薄暗い森の奥で、ロイは眼前の人物と睨み合う。
「まったくよう……ご老体がこんな辺鄙なところに何の用だ?」
「なあに、少しばかり探し物じゃよ。先祖参りのついでにのう。――それにしても、お主がここにおったとはな。縁の精霊に導かれたか」
「さあな。例えそうでも俺は自分の意思で生きてるぜ。それよりも、年寄りに森を歩くのは辛いだろう。さっさと帰ったらどうだ?」
「ほっほ、ここしばらくは体を動かす機会がなくてのう。たまには自分の足で歩くのも良いものだ」
会話をしながらロイは相手の狙いを窺う。
目の前にいる枯れ木のような老人は、魑魅魍魎が蔓延る貴族社会の中で他者を食らって生きてきた化け物。大貴族の一角だ。

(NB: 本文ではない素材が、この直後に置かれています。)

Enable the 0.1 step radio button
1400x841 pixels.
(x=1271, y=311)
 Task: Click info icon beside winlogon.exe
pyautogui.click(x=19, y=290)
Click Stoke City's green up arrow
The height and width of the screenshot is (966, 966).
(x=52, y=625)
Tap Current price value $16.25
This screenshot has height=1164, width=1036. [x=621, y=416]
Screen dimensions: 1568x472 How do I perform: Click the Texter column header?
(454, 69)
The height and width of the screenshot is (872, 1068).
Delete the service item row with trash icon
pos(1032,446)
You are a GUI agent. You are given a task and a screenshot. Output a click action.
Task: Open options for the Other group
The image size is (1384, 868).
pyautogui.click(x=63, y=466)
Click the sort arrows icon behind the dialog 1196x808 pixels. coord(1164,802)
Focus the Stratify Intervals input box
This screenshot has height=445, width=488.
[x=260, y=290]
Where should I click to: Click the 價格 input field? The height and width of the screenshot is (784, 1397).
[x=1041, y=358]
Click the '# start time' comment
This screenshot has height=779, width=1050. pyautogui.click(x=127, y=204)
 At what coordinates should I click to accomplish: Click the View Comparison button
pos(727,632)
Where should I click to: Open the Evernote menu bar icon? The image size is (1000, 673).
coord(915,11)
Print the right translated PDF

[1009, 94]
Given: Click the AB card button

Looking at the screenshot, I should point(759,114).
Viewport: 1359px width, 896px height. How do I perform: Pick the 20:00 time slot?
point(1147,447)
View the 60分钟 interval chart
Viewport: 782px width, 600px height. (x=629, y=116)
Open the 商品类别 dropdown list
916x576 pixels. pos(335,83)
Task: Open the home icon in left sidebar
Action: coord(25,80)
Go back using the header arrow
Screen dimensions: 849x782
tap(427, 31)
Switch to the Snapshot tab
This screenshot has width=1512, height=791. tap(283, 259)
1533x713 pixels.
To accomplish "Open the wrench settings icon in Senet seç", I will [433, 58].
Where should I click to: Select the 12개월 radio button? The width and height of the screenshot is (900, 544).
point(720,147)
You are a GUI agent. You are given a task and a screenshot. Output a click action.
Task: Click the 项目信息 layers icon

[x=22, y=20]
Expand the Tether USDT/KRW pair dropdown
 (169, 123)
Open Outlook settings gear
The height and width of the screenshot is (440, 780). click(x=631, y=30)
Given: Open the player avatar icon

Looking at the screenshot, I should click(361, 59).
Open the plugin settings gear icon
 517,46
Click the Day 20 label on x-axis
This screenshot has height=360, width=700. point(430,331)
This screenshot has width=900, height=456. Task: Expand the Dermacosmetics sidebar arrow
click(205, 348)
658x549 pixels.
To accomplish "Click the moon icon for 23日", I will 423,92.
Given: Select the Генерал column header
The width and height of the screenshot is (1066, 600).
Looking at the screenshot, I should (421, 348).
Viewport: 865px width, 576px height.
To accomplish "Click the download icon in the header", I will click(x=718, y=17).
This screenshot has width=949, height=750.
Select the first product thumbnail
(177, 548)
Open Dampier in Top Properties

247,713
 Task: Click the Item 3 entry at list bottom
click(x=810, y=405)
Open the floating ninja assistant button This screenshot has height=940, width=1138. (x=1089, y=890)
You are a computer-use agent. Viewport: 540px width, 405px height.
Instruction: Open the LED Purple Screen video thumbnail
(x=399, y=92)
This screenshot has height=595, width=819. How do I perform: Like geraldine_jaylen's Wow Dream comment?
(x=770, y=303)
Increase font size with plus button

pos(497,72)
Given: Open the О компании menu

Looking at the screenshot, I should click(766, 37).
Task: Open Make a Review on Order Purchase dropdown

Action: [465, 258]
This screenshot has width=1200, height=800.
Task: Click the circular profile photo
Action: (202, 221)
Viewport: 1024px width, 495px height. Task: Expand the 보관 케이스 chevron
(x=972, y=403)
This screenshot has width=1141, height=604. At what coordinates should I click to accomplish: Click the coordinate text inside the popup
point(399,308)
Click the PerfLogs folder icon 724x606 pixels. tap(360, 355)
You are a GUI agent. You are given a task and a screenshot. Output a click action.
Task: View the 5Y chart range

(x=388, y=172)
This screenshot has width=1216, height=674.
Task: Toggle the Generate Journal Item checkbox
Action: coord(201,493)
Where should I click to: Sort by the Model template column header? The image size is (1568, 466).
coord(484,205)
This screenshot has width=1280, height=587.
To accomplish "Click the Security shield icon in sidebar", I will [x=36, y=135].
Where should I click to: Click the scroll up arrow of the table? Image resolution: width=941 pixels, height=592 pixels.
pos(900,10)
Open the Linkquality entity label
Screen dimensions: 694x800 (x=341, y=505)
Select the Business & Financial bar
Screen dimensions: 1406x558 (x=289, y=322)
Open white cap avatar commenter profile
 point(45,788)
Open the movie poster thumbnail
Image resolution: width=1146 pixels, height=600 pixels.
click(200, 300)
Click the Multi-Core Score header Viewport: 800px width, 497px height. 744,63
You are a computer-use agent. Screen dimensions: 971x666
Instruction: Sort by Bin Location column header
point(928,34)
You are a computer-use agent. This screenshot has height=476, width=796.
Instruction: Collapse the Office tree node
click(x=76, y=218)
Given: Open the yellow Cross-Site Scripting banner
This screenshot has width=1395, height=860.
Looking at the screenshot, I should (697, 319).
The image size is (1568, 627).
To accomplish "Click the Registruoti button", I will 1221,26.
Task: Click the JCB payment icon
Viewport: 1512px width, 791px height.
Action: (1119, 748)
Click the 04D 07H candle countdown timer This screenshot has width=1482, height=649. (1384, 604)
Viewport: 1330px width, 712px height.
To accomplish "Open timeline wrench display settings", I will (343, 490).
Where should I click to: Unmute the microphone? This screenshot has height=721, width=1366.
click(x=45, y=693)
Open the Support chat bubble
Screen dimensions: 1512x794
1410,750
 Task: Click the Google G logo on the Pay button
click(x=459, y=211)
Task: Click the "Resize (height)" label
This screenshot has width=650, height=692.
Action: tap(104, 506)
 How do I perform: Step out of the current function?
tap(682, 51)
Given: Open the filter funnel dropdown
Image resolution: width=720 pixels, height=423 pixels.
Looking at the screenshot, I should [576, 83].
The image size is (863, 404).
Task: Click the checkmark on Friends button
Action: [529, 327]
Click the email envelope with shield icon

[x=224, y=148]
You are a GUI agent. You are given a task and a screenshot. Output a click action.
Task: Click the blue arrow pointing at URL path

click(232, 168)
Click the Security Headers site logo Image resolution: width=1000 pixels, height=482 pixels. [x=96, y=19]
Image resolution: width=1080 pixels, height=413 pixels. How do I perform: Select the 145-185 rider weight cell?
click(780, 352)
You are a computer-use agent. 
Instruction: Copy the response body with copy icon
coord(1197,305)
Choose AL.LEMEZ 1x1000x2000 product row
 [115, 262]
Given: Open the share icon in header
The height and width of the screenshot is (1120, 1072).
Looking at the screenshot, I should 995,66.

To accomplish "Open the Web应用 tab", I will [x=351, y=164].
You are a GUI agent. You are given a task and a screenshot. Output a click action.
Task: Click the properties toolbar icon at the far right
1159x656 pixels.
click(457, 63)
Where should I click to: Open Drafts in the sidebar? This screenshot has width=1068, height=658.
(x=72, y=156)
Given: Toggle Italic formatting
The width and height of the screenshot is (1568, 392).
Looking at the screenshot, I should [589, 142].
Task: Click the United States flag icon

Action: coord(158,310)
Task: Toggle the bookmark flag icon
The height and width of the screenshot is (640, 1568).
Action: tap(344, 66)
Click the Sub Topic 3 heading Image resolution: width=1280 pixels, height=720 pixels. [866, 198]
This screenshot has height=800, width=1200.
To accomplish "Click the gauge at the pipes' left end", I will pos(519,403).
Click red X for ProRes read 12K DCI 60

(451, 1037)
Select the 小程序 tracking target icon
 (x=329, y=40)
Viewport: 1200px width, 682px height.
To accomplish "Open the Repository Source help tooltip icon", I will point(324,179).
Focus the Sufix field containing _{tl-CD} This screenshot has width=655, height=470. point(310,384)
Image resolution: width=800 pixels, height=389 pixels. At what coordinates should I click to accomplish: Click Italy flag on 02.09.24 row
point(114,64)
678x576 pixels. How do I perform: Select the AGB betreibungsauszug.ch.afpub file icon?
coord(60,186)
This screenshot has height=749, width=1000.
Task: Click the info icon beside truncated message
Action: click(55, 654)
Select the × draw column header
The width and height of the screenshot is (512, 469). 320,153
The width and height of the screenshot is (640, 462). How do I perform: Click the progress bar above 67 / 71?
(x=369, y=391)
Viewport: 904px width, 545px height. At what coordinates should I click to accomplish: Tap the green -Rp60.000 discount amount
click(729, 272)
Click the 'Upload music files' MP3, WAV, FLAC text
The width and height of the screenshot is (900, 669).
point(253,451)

帝位の継承権はなくともロイは皇帝の血族であり、言葉を交わしたことはある。
故に知っている。この老人――スルズフォードは、意味のない行動を決して取らない。
自分を捕えに来たのかと思い、村に被害を出さないように急いで後を追ったが……様子を見る限り、狙いは
(こんな場所で“探し物”だと?)
ロイは視線を巡らす。スルズフォードの護衛は一人だけ。周囲には何の変哲もない森が広がっている。
スルズフォードは何を探しに来た?
疑問を隠して会話を続ける。
「アンタのご先祖様がこの近くの産まれだとは知らなかったよ。探し物を見つけて穏便に帰ってくれるなら、探すのを手伝ってやってもいいぜ」
「ほう。その様子ではお主も知らぬか」
スルズフォードは宴の席での会話のように気負いなく、自然体で秘密を語る。
「ここは伝説にうたわれる剣士の出生地。儂とお主の先祖が眠る場所だ」
動揺を悟られぬようロイは表情を消した。
大昔に国を救った龍殺しの英雄。平民の出だった剣士は偉大な功績から皇族へと迎い入れられた。
それから数百年、貴族間で血を重ねた結果、この国の貴族の多くは龍殺しの血を引いている。
そして龍殺しの遺品――特に精霊の加護を受けた剣――は、帝位を継承するための証となっている。
墓で遺品を入手することがスルズフォードの目的ならば、続く行動は帝位の簒奪しかない。
「お前っ、弟を……!!」
「
薄暗い森の中、さらに暗く黒く口を開き、老いた怪物は笑う。
「この先にあるのは秘されし墓所――龍殺しの魔核が祀られた地よ。儂は正当なる魂の後継者として、若き帝に挑もうぞ!」
風と共に、底なしの欲望が渦巻いた。